Your experience during a PACT session may differ somewhat from what you would experience in other forms of couple therapy.
Key features of this approach include:
- You will be seated in rolling chairs and most of the session you will be looking at each other.
- There will be less information given and more focus on how the relationship is experienced by each member of the couple.
- I will focus on present moment shifts in your biology (raising the eyebrows, shifting your feet) in an attempt to bring awareness to how each member of the couple is experiencing their partner from the inside out.
- I will help couples do experiments to get more information about how the couple engages in their relationship.
- Couples tend to work with me for about 6 to 9 months.
- The sessions are an hour and 40 minutes. Sometimes I ask for longer sessions if the couple needs this.
I am a level 2 PACT therapist. What does this mean?
It means I use the principles of Stan Tatkin’s therapy. I help couples tune into each other and move out of the story that they are telling themselves about their partner. I help my clients notice the non-verbal responses their partner is exhibiting so that they can be more attentive to how their partner is feeling. The narratives we create about our lovers are often full of mis-truths. Our bodies help us to find the truth.
In the PACT model the goal is often moving a couple towards secure functioning. Secure functioning means that the couple is only doing things that are good for both members of the relationship. They will always protect each other and make sure their partner is okay to the detriment of other relationships. It means that the first person they want to see when they come home is their partner and the last person they say good night to. In secure functioning couples prioritizes their relationship above everything else.
When I work with couples I often search for their “dance.” All couples have a relational dynamic that usually shows up early. An example of this is couples tend towards certain nervous system responses. One very common response is one partner gets very upset about something that happened (or didn’t happen) and exhibits a lot of emotional activity. They may yell, get very stern, make lots of gesticulations and talk rapidly. The other partner will then move towards a freeze response where they will feel emotionally shutdown. There will be a loss of awareness and an inability to talk. A couple will often get into these dynamics over and over again. In working with couples I help them to identify their most common dynamic and teach them new ways of responding that will lead them to a more functional way of responding to each other.

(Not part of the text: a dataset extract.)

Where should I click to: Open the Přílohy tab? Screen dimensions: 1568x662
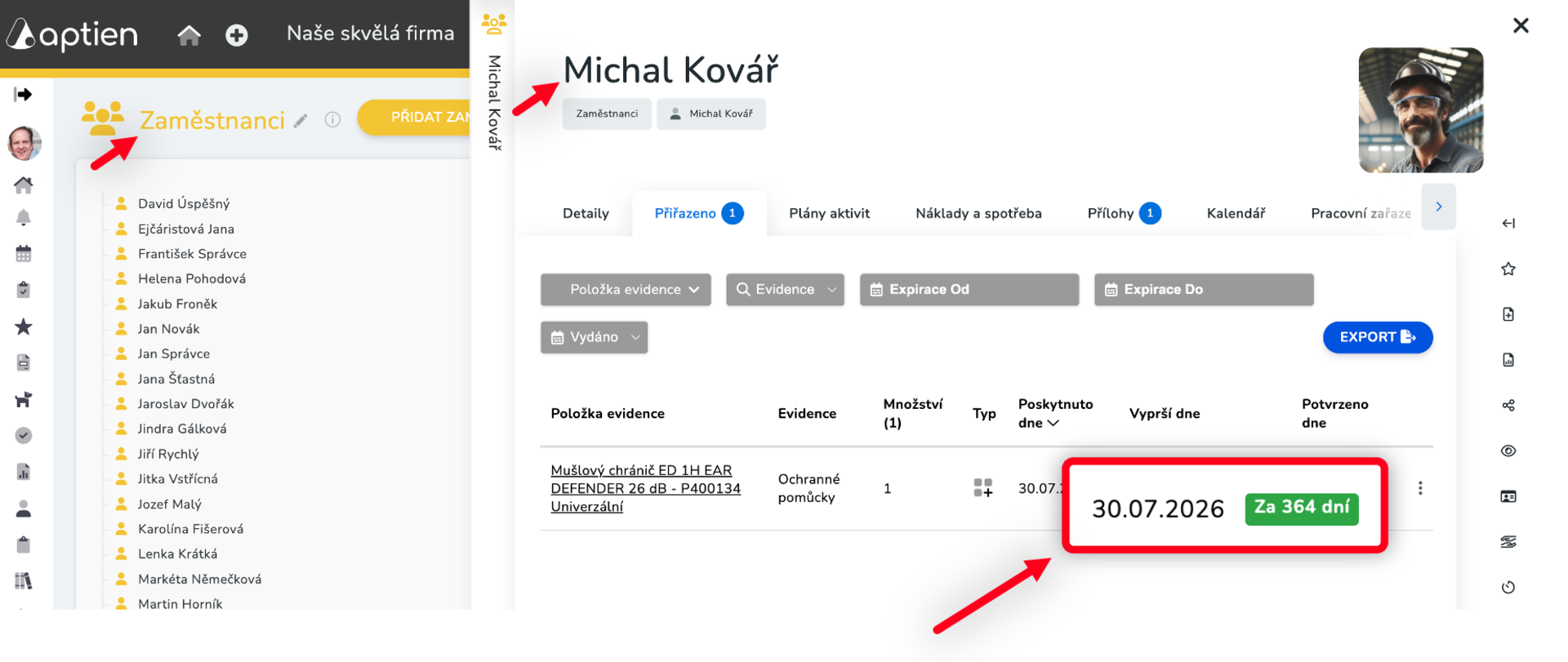(1124, 214)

Often what couples come in to work on is not really the issue. Couples want to work on better communication and tools to not get so upset. My goal is to help couples identify what is really going on. This means paying attention to the underlying nervous system responses that are often causing them to respond in dysfunctional ways. As the couple gains awareness of this they start to work towards co-regulation. Co-regulation is the ability of couples to help each other regulate their nervous systems. This is different from auto-regulation where someone does this by themselves. At first this is difficult and requires a lot of effort. Over time they are able to work with each other with less effort and help each other stay regulated within the interpersonal distress that is happening.
Personally I believe that the struggle and distress that happens in intimate relationships is often what is necessary to help each member of the couple grow and evolve. When couples come to me they often want to stop having conflict or feeling pain in the relationship. What I often say is that I cannot help this from happening. What I can do is to help couples get much better at going through the inevitable struggle of a relationship in a healthier way.